Note: Comparison co-written with my ex-bf Kyle

Pour le comité de l'exposition du musée O'Drsay( To the Exhibition committee of the museum O’Drsay), The later nineteenth century artist found an interest in the working class specifically observing the society and nature of the continued cycle of the working class. Realism was what artist wanted to depict by creating scenes of the lower class at work.  I have chosen three powerful paintings which I am summiting for an exhibition. They are as follows;  The Gleaners by Jean-François Millet, The Stone Breakers by Gustave Courbet and Third Class Carriage by Honoré Daumier. These works range from the unemployed, lower working class, and to the lower middle class.

The first of these paintings is The Stone Breakers by Gustave Courbet depicting a poor youth gathering  the largest rocks he can carry and older man(possible his father) breaking the rocks into piles of gravel with a small hammer.  Their clothes have numerous holes and are extremely worn through, the young boy with only one suspender.

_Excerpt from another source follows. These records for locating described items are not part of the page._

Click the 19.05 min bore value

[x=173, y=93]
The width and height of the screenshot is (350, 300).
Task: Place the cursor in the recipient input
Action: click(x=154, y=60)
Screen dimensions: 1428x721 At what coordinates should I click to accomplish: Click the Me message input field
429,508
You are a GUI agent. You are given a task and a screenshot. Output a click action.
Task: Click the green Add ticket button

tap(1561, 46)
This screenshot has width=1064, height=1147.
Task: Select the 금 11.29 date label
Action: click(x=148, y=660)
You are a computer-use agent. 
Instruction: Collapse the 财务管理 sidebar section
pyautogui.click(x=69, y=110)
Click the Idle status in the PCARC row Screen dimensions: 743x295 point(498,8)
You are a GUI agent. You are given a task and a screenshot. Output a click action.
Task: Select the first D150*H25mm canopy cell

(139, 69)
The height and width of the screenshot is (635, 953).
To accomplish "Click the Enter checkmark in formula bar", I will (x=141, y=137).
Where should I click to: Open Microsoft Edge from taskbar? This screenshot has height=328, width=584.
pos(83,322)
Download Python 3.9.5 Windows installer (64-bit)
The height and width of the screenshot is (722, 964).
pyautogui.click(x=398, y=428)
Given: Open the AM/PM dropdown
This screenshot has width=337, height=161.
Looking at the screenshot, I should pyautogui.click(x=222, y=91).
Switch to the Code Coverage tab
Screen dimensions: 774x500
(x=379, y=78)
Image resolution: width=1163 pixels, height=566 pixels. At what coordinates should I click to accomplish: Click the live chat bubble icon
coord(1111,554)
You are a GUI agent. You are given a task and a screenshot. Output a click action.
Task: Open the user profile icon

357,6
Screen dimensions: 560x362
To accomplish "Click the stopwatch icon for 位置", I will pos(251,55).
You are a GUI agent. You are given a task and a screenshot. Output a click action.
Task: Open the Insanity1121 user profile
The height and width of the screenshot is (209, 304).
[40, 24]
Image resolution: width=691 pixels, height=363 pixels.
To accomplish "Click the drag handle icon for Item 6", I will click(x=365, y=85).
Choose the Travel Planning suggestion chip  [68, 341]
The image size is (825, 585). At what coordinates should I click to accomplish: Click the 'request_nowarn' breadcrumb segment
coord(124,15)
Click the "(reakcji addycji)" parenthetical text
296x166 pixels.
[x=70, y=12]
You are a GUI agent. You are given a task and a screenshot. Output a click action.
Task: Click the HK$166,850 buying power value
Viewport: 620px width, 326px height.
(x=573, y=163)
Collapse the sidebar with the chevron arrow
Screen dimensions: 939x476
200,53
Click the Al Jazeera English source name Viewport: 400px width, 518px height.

This was intense labor that took up most of the day, we even see their cooking supplies which leads us to believe they were not close to the amenities city workers had.

The second painting is The Gleaners by Jean-François Millet shows the unfortunate women bent over in order to pick up small strands of wheat grain by grain after the farmers have completed their days harvest. It took hours in this uncomfortable position to collect enough wheat to make a single loaf of bread. Allowing these gleaners to collect the remaining wheat was considered charitable although the work was very painful and couldn’t make enough to feed the family.  This beautiful painting truly honors the unfortunate class by showing what they are able to accomplish as astonishing.

The third painting is Third Class Carriage by Honoré Daumier where lower class sits so close to the middle class yet cannot get out of the endless cycle of poverty. Daumier is deeply concerned in the underprivileged people. In this painting he particularly wants his audience to know the cycle will continue from the grandmother, mother and finally to the child. This is characteristic to Daumier’s work as the people are sort of character looking, yet it is as though you a in the scene with them. Yet it is still from his very personal feeling in the way he depicts them appearing soft and homey definitely contrasting the more middle class society behind them with their more straight lined features. He wanted to draw attention to this major aspect of life.

These three works although created by different people at different times in different places they all seem to paint a story of the struggles associated with the lower class.  People with nothing but their families to help each other survive the ordeal of poverty and to make life endurable. Out of the many possible submissions to make these works have a powerful message, that there is a cycle that keeps the few wealthy and the many poor. With the exhibition of these great works I hope for their message to spread and the cycle dampened for a more equal quality of life.